Len,
Making money from fearmongering may be considerably less evil than
Microsoft's business tactics, but that doesn't make it endorsable.
Nor, to refer to the specific reason for my counter-post, should it
make Mike's aversion to such studies instant flame bait! Also, as J.
Tolmachoff has posted, the vulnerabilities that led to GG's conclusion
have been patchable for months, and we should share blame if we missed
the patches. The issue at hand is that rare creature: an undeservedly
strong smear of MS software.
>Certainly MS has caused all of us to lose 1000's upon 1000's of $
>over the years supporting their 1000's of bugs and vulnerabilities,
>for free.
I understand your perspective, yet while I'm far from rolling in
dough, you can be sure I'd be even broke-er if it weren't for the
overtime MS has made possible over years I've been in the biz.
Cynical, yes, but it's the ugly truth for most hourly Win32
consultants (I'm not including all salaried employees, definitely not
one-IT-person shops where someone gets worked to the bone).

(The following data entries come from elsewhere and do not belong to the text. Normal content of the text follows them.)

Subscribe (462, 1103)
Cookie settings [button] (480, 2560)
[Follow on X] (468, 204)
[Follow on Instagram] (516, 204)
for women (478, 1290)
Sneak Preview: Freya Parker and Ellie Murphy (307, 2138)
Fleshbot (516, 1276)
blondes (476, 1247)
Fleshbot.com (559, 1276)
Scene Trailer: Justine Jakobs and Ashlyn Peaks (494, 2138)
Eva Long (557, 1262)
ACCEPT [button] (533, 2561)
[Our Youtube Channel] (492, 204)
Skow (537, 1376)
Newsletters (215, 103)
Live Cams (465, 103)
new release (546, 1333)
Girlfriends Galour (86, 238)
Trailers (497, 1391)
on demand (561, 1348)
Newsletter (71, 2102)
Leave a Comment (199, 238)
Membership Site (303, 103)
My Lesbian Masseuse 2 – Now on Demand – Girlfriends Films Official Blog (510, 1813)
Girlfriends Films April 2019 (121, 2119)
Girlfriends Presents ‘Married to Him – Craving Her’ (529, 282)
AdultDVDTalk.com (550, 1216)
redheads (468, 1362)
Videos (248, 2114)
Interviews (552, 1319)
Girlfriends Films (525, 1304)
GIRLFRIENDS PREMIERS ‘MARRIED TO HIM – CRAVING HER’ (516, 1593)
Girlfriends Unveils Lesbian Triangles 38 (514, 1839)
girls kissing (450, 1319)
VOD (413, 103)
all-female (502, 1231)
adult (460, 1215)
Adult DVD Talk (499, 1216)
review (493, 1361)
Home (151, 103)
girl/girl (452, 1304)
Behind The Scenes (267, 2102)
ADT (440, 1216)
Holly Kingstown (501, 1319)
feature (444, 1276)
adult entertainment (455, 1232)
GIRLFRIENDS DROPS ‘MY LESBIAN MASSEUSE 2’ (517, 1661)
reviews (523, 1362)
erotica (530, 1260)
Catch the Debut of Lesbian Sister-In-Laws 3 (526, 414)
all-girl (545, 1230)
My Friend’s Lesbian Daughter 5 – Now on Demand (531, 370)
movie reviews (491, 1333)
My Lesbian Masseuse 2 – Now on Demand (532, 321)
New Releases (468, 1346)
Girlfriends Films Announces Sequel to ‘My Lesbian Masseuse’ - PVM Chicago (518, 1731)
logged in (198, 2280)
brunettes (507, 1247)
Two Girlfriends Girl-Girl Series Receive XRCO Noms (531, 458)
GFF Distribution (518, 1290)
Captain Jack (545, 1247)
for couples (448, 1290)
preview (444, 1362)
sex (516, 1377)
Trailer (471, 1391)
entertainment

In our techie hearts, we love technologies that do what they promise
without having to be monopolistically shoved onto users' desktops or
servers, and even bring us a buck or two to install and maintain...but
as far as the real cashflow of support businesses, the occasional
"miserable" all-nighter can make the difference between paying the
rent and running scared of the landlord. This is an unfortunate
ethical conundrum, and one that's in fact gradually pushed me out of
technology. Honest as we ourselves may be, we often only have work but
for the grace of the gorilla. This isn't the first gorilla that made
me feel this way--I never used to get such great support from Novell
or from IBM, and spent hours back in the day reporting their bugs as
well--nor will it be the last, as I've spent many, many hours
debugging BSD and Linux applications as well (not the OSes themselves,
I'll readily admit, but there're plenty of fitness-for-purpose issues
anywhere you look).
Anyway, it's one of MS's most potent pieces of psychological weaponry:
take Microsoft's ascendancy out the of the picture of the last ten
years of technology, and you plainly have fewer jobs created in the
period, fewer recent college grads with disposable income, less of the
now-lamented e-business explosion, etc. So the pace would've been
slower--you might respond--so what? And I agree. Slower and steadier,
an industry without overriding business abuses and with real geeks
(rather than yup-tech-ies) at the helm might have taken shape. Maybe
there'll be a chance to start over after the Armageddon :(.